Großartig Jurian Hughes (Stevie), deren animalische Leidenslaute einem das Herz zusammenziehen. Nicht weniger profiliert Laurence Lau (Martin) und Michael Zlabinger (Billy), Phil Ridarelli ergänzt als Journalist tadellos.
H.G. Pribil
Kurier
In der Schwärze der Seele
KRITIK Europa-Premiere im English Theatre: E. Albees „The Goat“
Jeder liebt Tiere. Aber muss der seit sechs Monaten in eine Ziege verliebte Martin deshalb auch mit ihr schlafen? Ein Fall für die „Anonymous Goat-Fucker“?
Jedenfalls ein haariges Tabu-Thema, das Edward Albee mit „The Goat, or Who Is Sylvia?“ anpackt. Das möglicherweise provokanteste, jedenfalls kühne Stück des chronisch provokanten US-Dramatikers hatte Mittwoch in Vienna’s English Theatre seine Europa-Premiere, nachdem es bereits am New Yorker Broadway mit dem „Tony Award“ als das beste neue Stück des Jahres 2002 ausgezeichnet worden war.
„Notizen zur Definition der Tragödie“ verspricht der Untertitel. Einmal nicht die alte Geschichte: Ein Mann und eine Frau und noch eine Frau. Sondern: Ein Architekt, seine Frau und seine Liebes-Affäre mit einer Ziege namens Sylvia, die seine Ehe, seine erfolgreiche Karriere, sein Leben zerstören kann.
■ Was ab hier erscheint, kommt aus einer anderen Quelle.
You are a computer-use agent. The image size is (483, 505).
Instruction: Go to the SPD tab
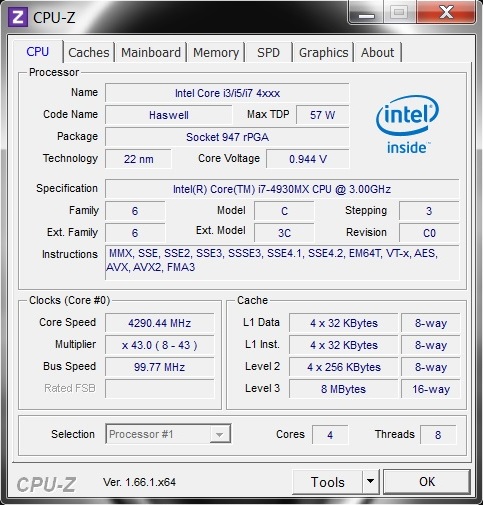pyautogui.click(x=268, y=52)
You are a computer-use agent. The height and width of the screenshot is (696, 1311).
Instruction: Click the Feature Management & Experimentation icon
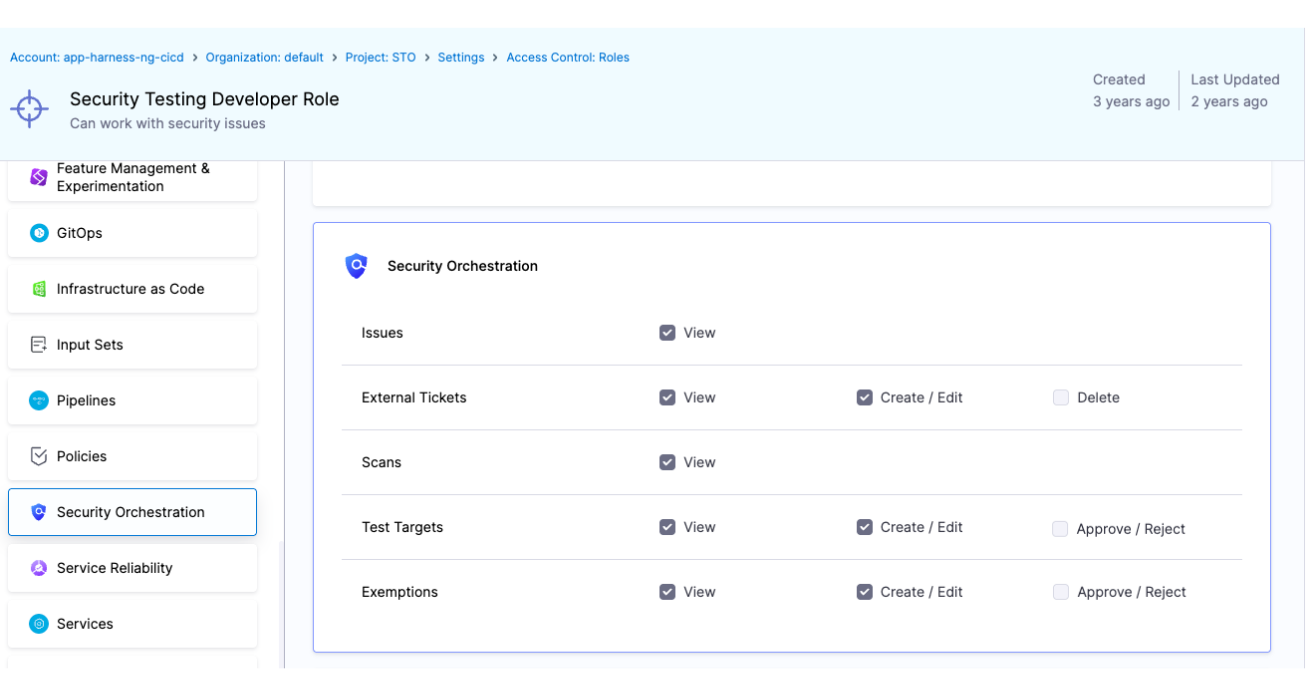tap(39, 178)

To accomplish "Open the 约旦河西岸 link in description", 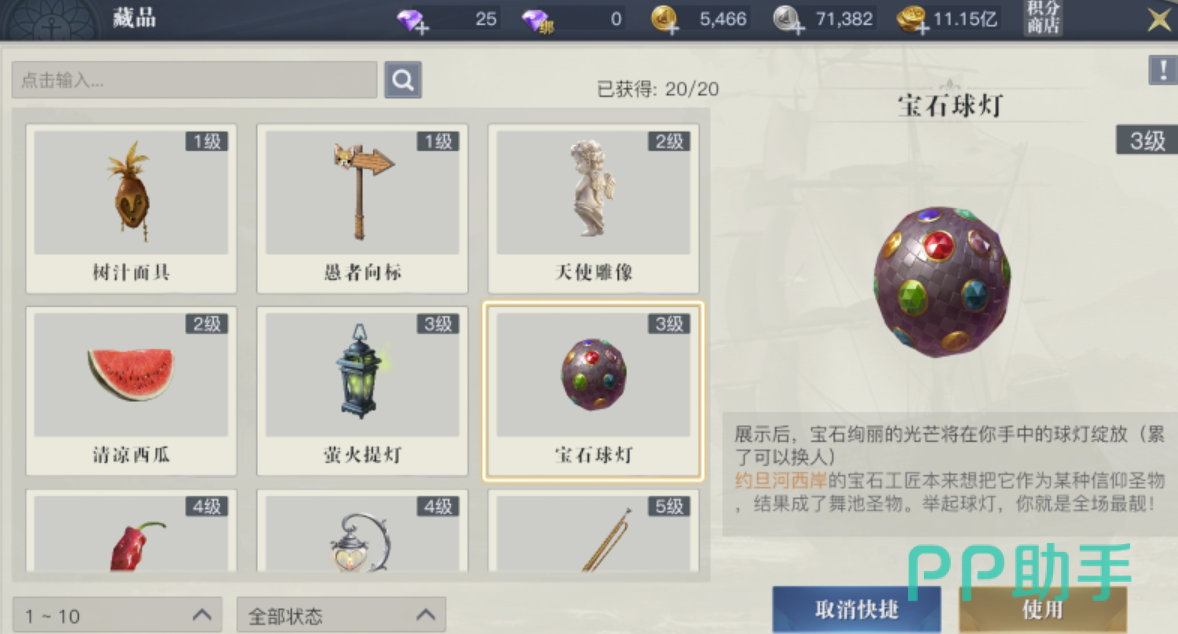I will pyautogui.click(x=781, y=480).
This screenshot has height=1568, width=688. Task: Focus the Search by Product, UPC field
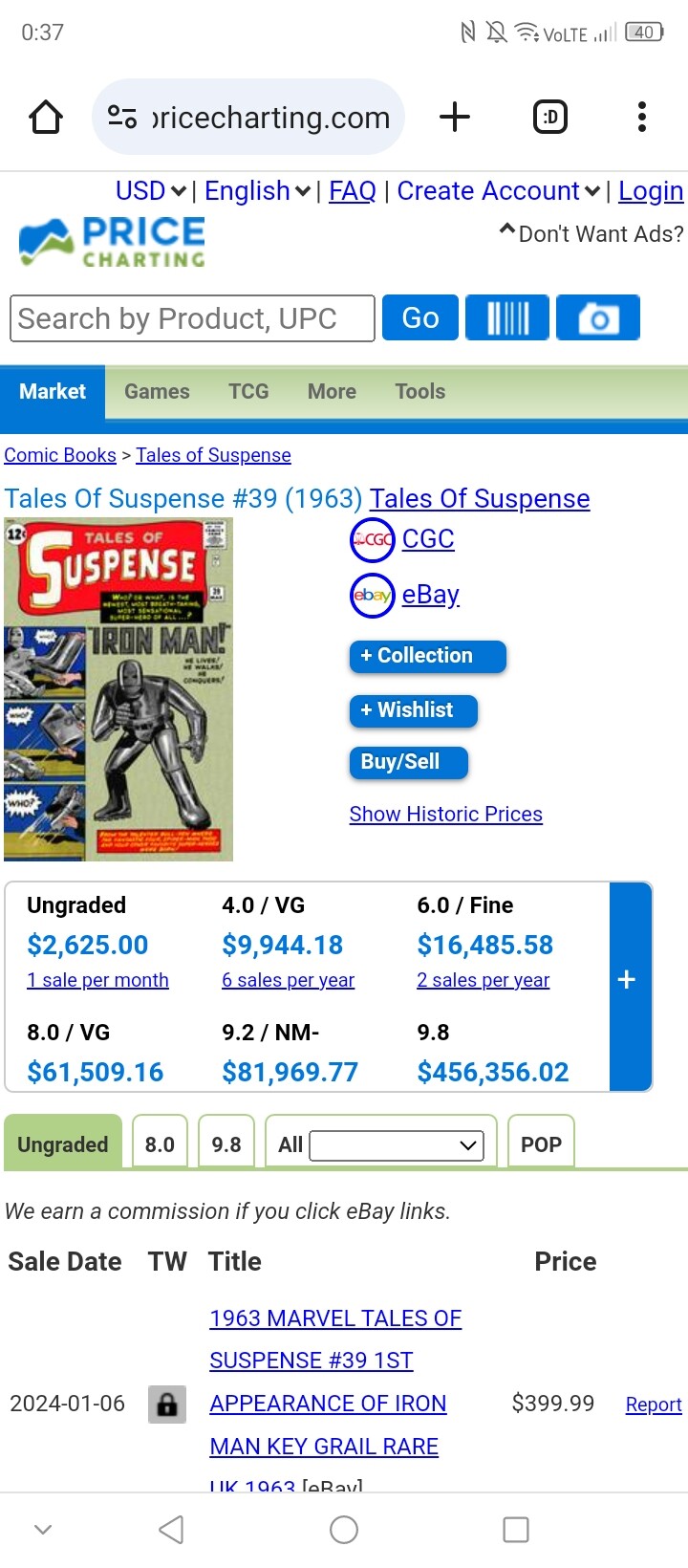(x=191, y=318)
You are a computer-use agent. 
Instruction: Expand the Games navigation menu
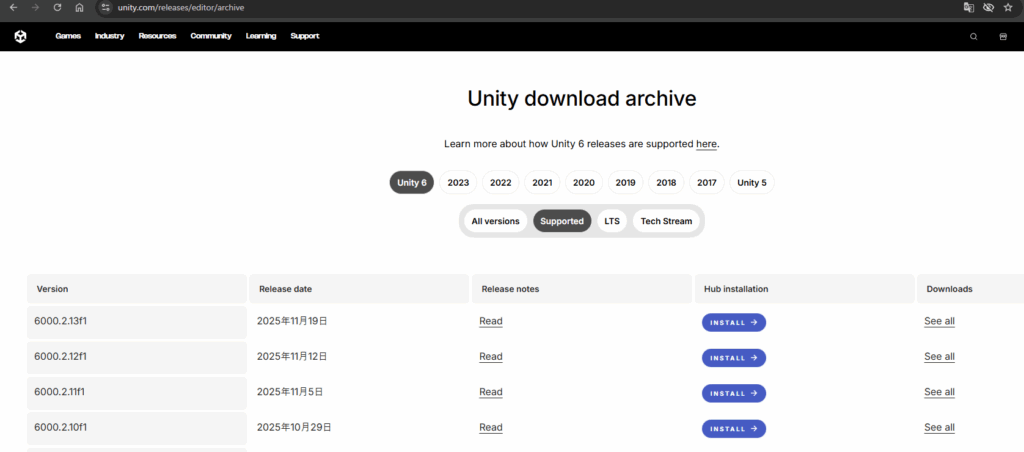tap(68, 36)
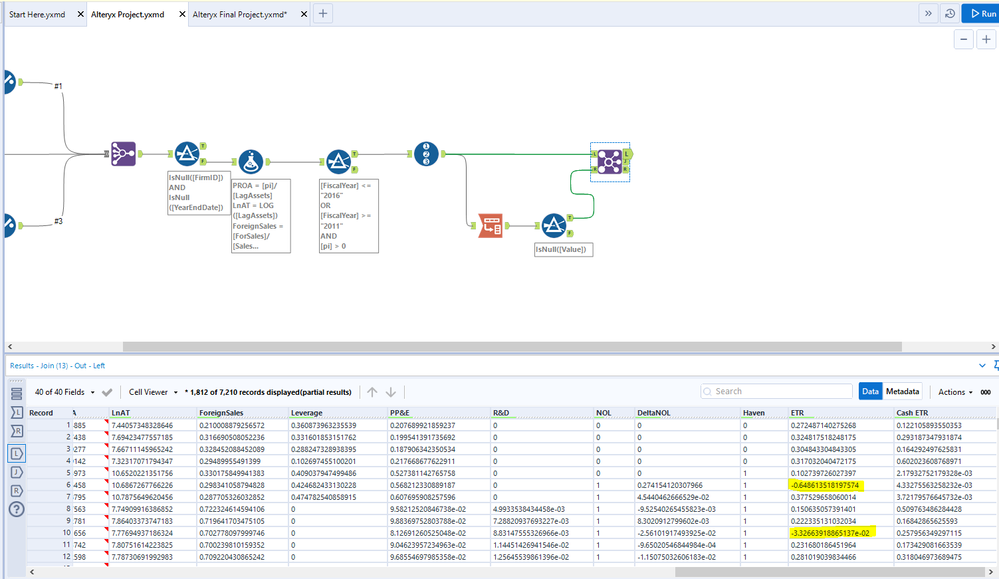999x579 pixels.
Task: Select the purple macro tool with dotted border
Action: click(x=610, y=159)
SEX & LOVE Was auf den ersten Blick verrückt, absurd oder zumindest originell klingt, ist in Wahrheit nur der schockierende Aufhänger für weniger Animalisches als aufregende Fragen: Wie weit kann und darf Liebe gehen? Wie damit umgehen, wenn Grauenhaftes und Unerklärliches eine Familie trifft wie eine Naturkatastrophe?
SEELENANALYSE Bei Edward Albee sind es immer vor allem die menschlichen Beziehungen, die interessieren. Und die sind bekanntlich höchst kompliziert. Nur zelebrieren hier nicht wie in seinem 60er-Jahre-Klassiker „Wer hat Angst vor Virginia Woolf?“ die Protagonisten im Dauer-Suff ihr schon seit langem kaputtes Verhältnis.
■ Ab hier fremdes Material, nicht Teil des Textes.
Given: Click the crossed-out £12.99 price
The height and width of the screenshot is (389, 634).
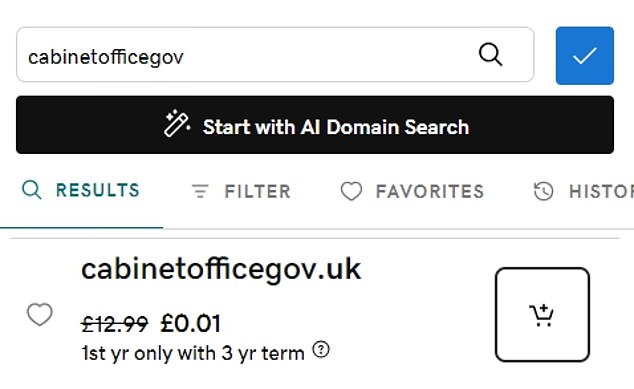Looking at the screenshot, I should [114, 324].
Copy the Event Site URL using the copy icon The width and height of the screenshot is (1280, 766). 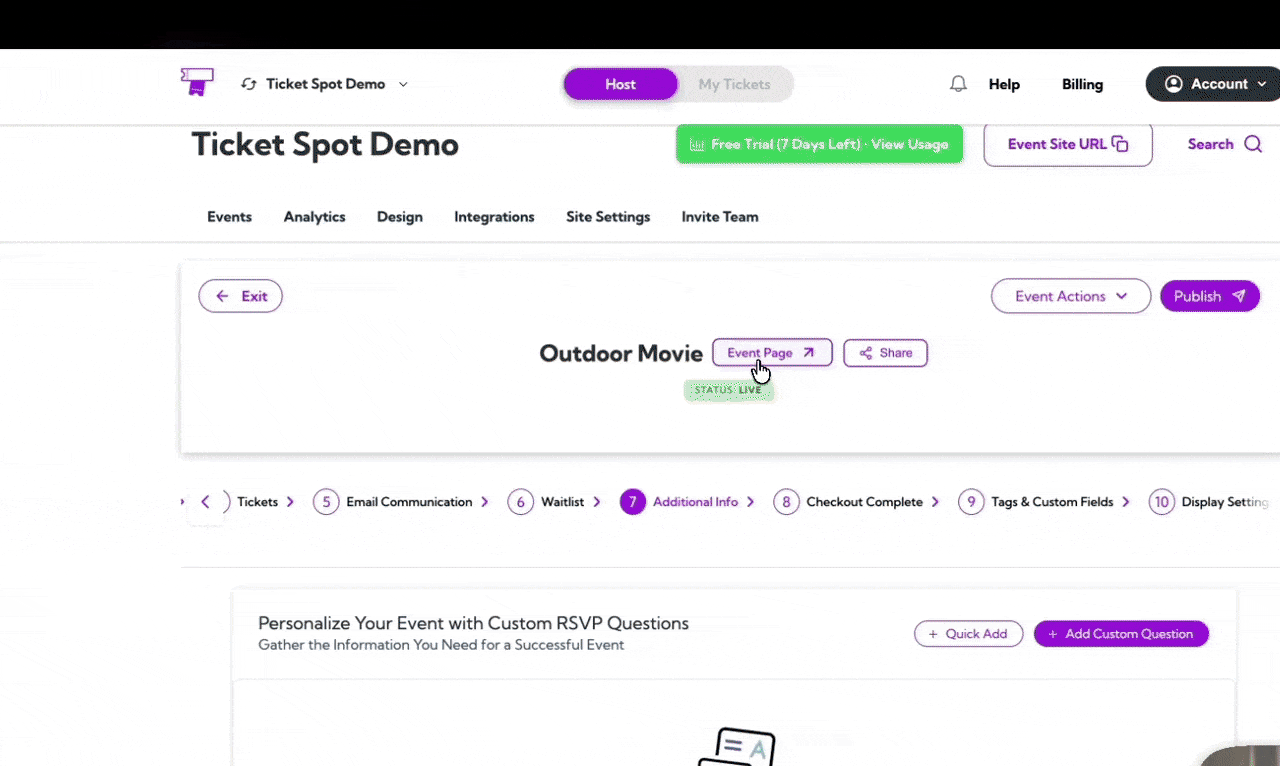pos(1119,144)
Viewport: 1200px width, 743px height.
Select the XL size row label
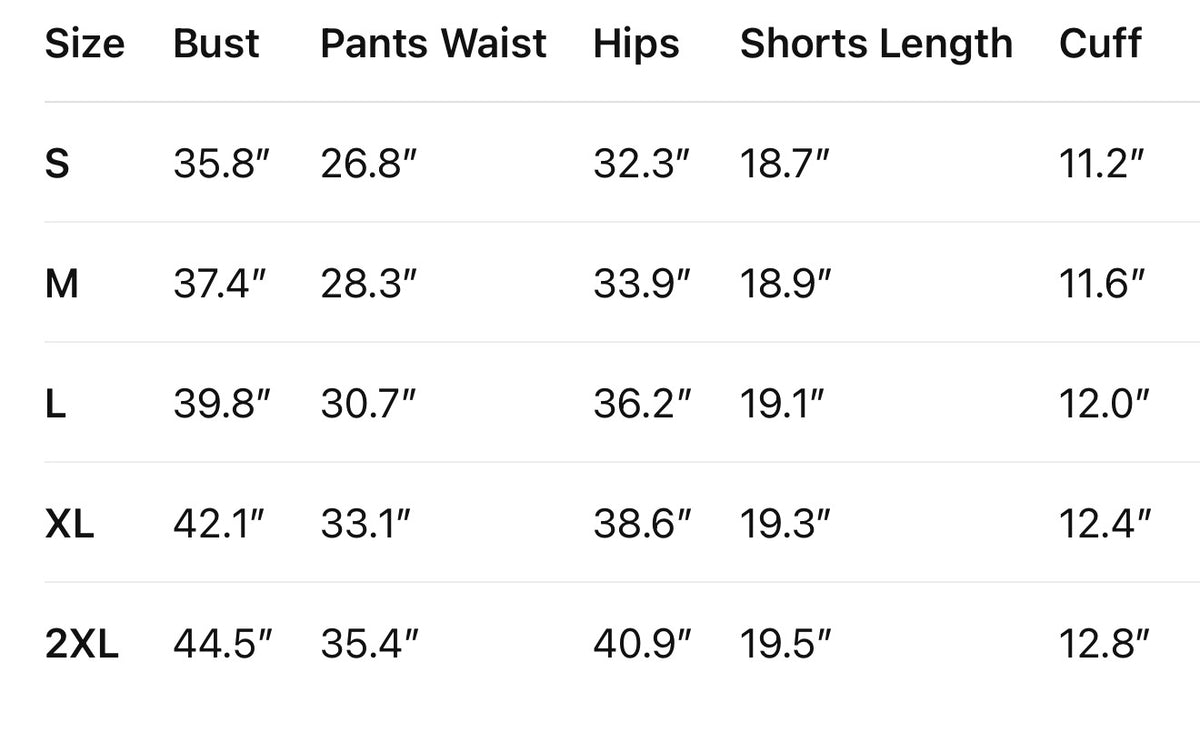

„The Goat“ zeigt eine bürgerliche Familie ganz am Anfang einer Krise: Wie sie an der Sollbruchstelle zerbirst. Wie der Blick in die Schwärze der Seele, wie die Leidenschaft alles ins Chaos kippen lässt. Regisseurin Pam Mac-Kinnon balanciert das Beziehungsgeflecht gekonnt aus auf des Messers Schneide zwischen Verstörung und Lachen, Komik und Tragik, inszeniert ein Jojo zwischen Aberwitz und bitterem Ernst.
Überzeugend Laurence Lau als Sodomit und Jurian Hughes als vom Entsetzen gebeutelte Ehefrau Stevie in ihrer mit Sarkasmus und Hysterie unterbutterten Verzweiflung. In der dramatischen Intensität während der emotionalen Hochschaubahnfahrt ein Gewinn auch der halbwüchsige Sohn Billy im Dilemma zwischen Abscheu und Vaterliebe sowie Phil Ridarelli als Freund Ross.
Ein brillantes Stück mit fulminanten Dialogen. „Strong language“, warnte man am Broadway. Irgendwann sagt einer mittendrin lakonisch: „Things happen.“ Und manchmal kann man darüber auch lange angeregt diskutieren. Auch in dieser Hinsicht ist Albees jüngstes Drama ein echter Glücksfall.